Worldwide distribution of the modiomorphid bivalve genus Caspiconcha in late Mesozoic hydrocarbon seeps

Robert G. Jenkins, Andrzej Kaim, Crispin T. S. Little, Yasuhiro Iba, Kazushige Tanabe, and Kathleen A. Campbell

Acta Palaeontologica Polonica 58 (2), 2013: 357-382 doi:

Exceptionally well preserved specimens of the bivalve mollusc Modiola major were collected from a Lower Cretaceous (Barremian) hydrocarbon seep deposit in northern California. This material, together with the type series of M. major, and various other specimens from Upper Jurassic to Lower Cretaceous seep localities in California, is redescribed and referred to the hydrocarbon seep−restricted modiomorphid genus Caspiconcha. We include also a description of Myoconcha americana because some previous reports have incorrectly synonymized Myoconcha americana with Caspiconcha major. In addition, we report Caspiconcha sp. from a Lower Cretaceous (Albian) hydrocarbon seep from Hokkaido, Japan, and we review all currently described species of Caspiconcha, and other species that probably belong to this genus. We demonstrate that Caspiconcha had a widespread distribution in Late Jurassic to Early Cretaceous hydrocarbon seeps, but became rare thereafter, with the last representative occurring in Upper Cretaceous strata of Japan. This macroevolutionary pattern is similar to that observed in the seep−restricted brachiopods. After the decline of Caspiconcha at the end of the Early Cretaceous and its last occurrence in the Campanian, the ecological niche of epifaunal to semi−infaunal seep endemic bivalves was largely vacant and not reoccupied until the Eocene with the appearance of the vesicomyid and bathymodiolin bivalves. The formal placement of M. major into the genus Caspiconcha restricts the fossil record of mytilids at seeps to post−Mesozoic times, and thus there is less discrepancy between the fossil record of chemosynthetic mytilids and their divergence age estimates from molecular data.

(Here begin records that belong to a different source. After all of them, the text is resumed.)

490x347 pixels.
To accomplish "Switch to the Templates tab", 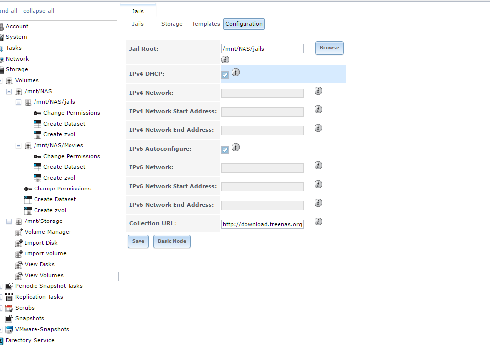I will [206, 24].
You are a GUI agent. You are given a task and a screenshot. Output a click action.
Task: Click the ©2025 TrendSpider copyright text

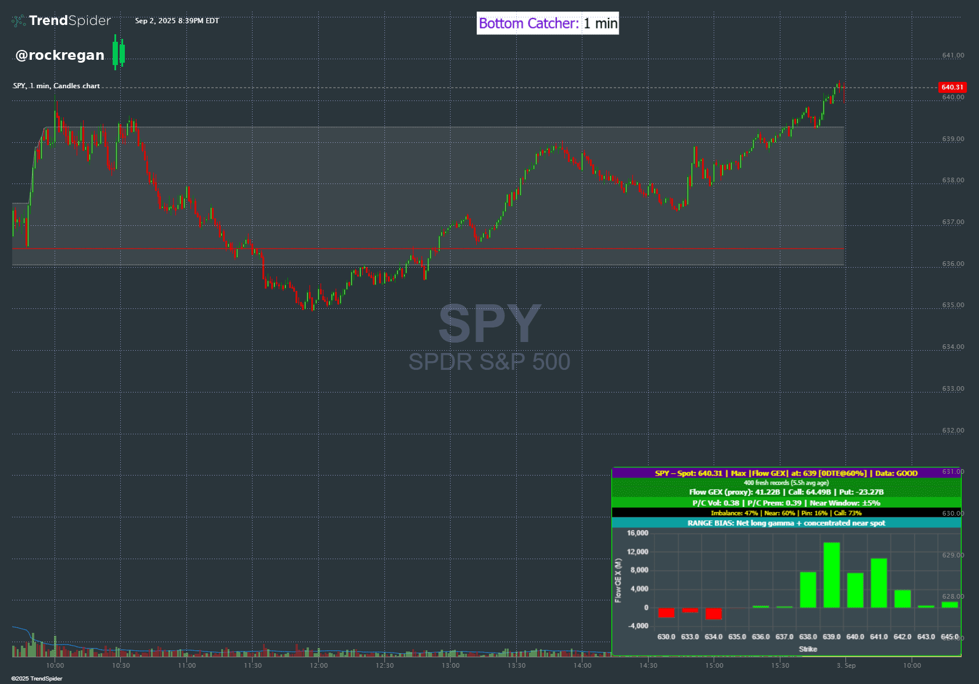(x=37, y=678)
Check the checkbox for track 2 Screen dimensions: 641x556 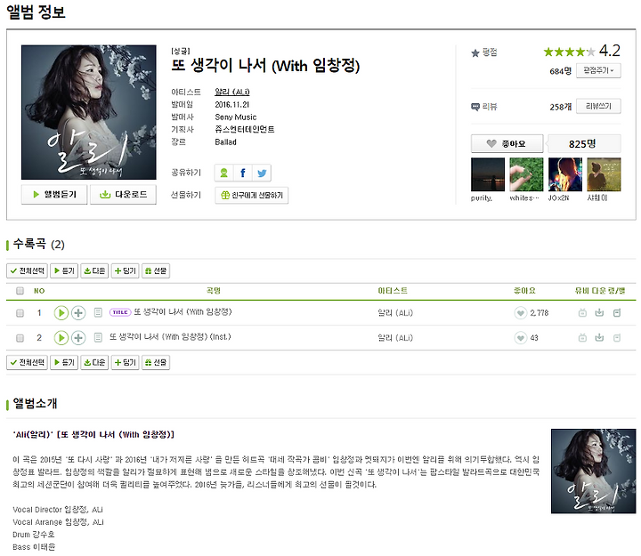pyautogui.click(x=20, y=338)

Key words: Bivalvia, Modiomorphidae, Kalenteridae, chemosynthesis-based ecosystem, cold seeps, Mesozoic, California, Japan.

Robert Jenkins [], Graduate School of Environment and Information Sciences, Yokohama National University, Yokohama 240-8501, Japan and Bayerische Staatssammlung für Paläontologie und Geologie, 80333 München, Germany; Andrzej Kaim [], Institute of Paleobiology, Polish Academy of Sciences, PL−00−818 Warszawa, Poland and Bayerische Staatssammlung für Paläontologie und Geologie, 80333 München, Germany; Crispin T. S. Little [], School of Earth and Environment, University of Leeds, Leeds LS2 9JT, United Kingdom; Yasuhiro Iba [], Hokkaido University of Education, Kushiro 085-8580, Japan; Kazushige Tanabe [tanabe@um.u−], Department of Earth and Planetary Science, University of Tokyo, Tokyo 113-0033, Japan; Kathleen A. Campbell [], School of Environment, The University of Auckland, Auckland 1142, New Zealand and California Academy of Sciences.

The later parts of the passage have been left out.